## Set problem
Can you retype, word for word, the stretch of the article on municipal open financial data that begins at the words "Sterling, Illinois, is" and stops after "Crundwell’s financial fraud."?

## Provided passage
There are many lessons for financial administration in the case of Rita Crundwell. The dominant one may be the importance of separating financial functions such as check processing and tax preparation from the audit process. The accounting firm that provided all these services to Dixon paid $35 million to settle a claim that it should have discovered the embezzlement.
But one detail in the story of Dixon reveals a way that future losses to state and local governments might be prevented. Local governments should make their financial information more transparent by publishing it as open data.
Sterling, Illinois, is a city near Dixon with a similar population and budget. In the spring of 2010, the city manager of Sterling noticed stark differences between the financial situations of the two cities: Sterling was in a good financial position, while Dixon was in arrears and borrowing. The city manager contacted a colleague in Dixon to ask questions. Unfortunately, these questions didn’t unearth Rita Crundwell’s financial fraud.
But what if many more people had access to Dixon’s financial information because its reports were digitized in a machine-readable format, making the information easy to access, process, and analyze? What if there had been a simple way for software to draw comparisons between the financial status of Dixon and similar cities? What if it were easy for the state of Illinois, which oversees the finances of its local governments, to electronically compare municipalities that are of similar size, offer similar services, and have similar economies and demographics?
If Dixon’s reports had been encoded with machine-readable data, Rita Crundwell’s embezzlement may have been exposed much earlier. Maybe the higher risk of being caught would have prevented her from dipping into the city’s finances in the first place. By giving the state and others more visibility into municipal finances, open financial data could help suppress embezzlement of precious public funds.
State and local governments should modernize their public disclosures. Specifically, they should begin by publishing their Comprehensive Annual Financial Report (CAFR) as open data to create a more transparent and publicly accountable financial system, to discourage embezzlement and financial errors, and to learn more about their own financial status. The CAFR is a set of statements that comprise the financial report of a state, municipal, or other governmental entity. Unlike a budget, which sets out a plan for a future fiscal year and shows how tax revenue will be allocated, a CAFR contains the financial position of the jurisdiction that has resulted from prior years’ financial activities. CAFRs comply with requirements promulgated by the Governmental Accounting Standards Board (GASB).
About 30,000 state and local governments in the United States, including the City of Dixon, produce audited financial statements each year. Not all jurisdictions publish CAFRs, but it is widely regarded as a financial best practice. Some publish a PAFR, or “Popular Annual Financial Report,” to make the extensive and highly detailed CAFR information more accessible to the general public—that is, to those without professional knowledge of government accounting and finance.

## Data provided
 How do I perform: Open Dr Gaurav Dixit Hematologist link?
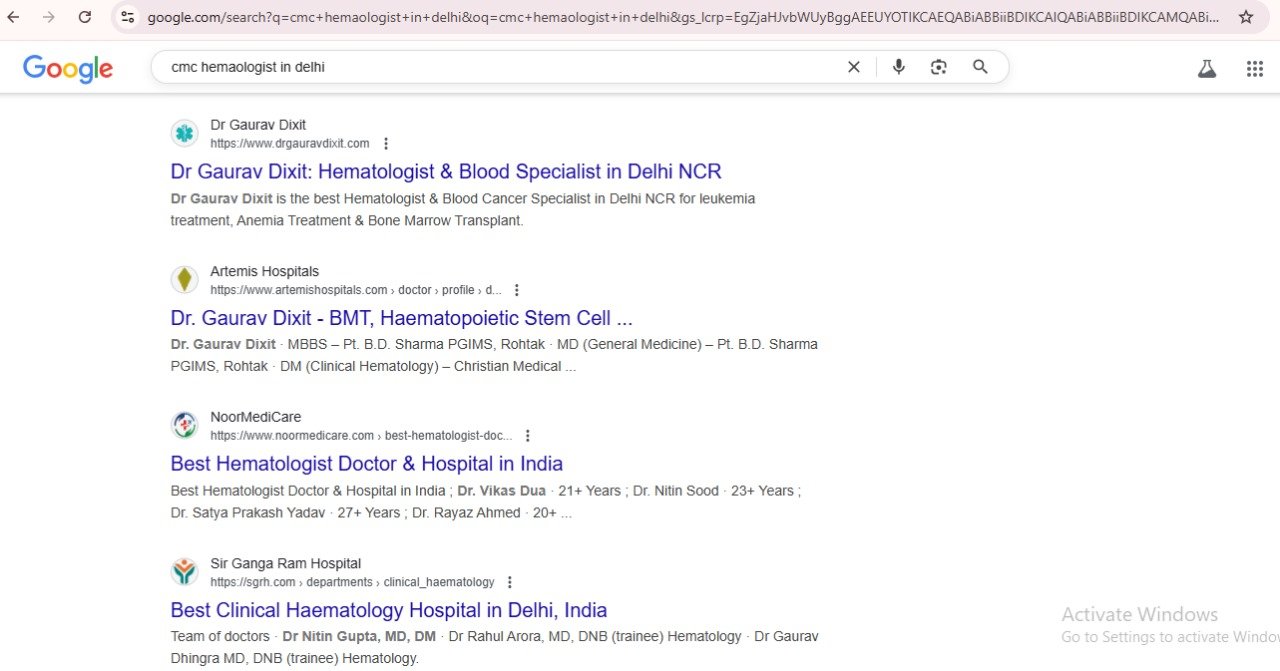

## Complete answer
Sterling, Illinois, is a city near Dixon with a similar population and budget. In the spring of 2010, the city manager of Sterling noticed stark differences between the financial situations of the two cities: Sterling was in a good financial position, while Dixon was in arrears and borrowing. The city manager contacted a colleague in Dixon to ask questions. Unfortunately, these questions didn’t unearth Rita Crundwell’s financial fraud.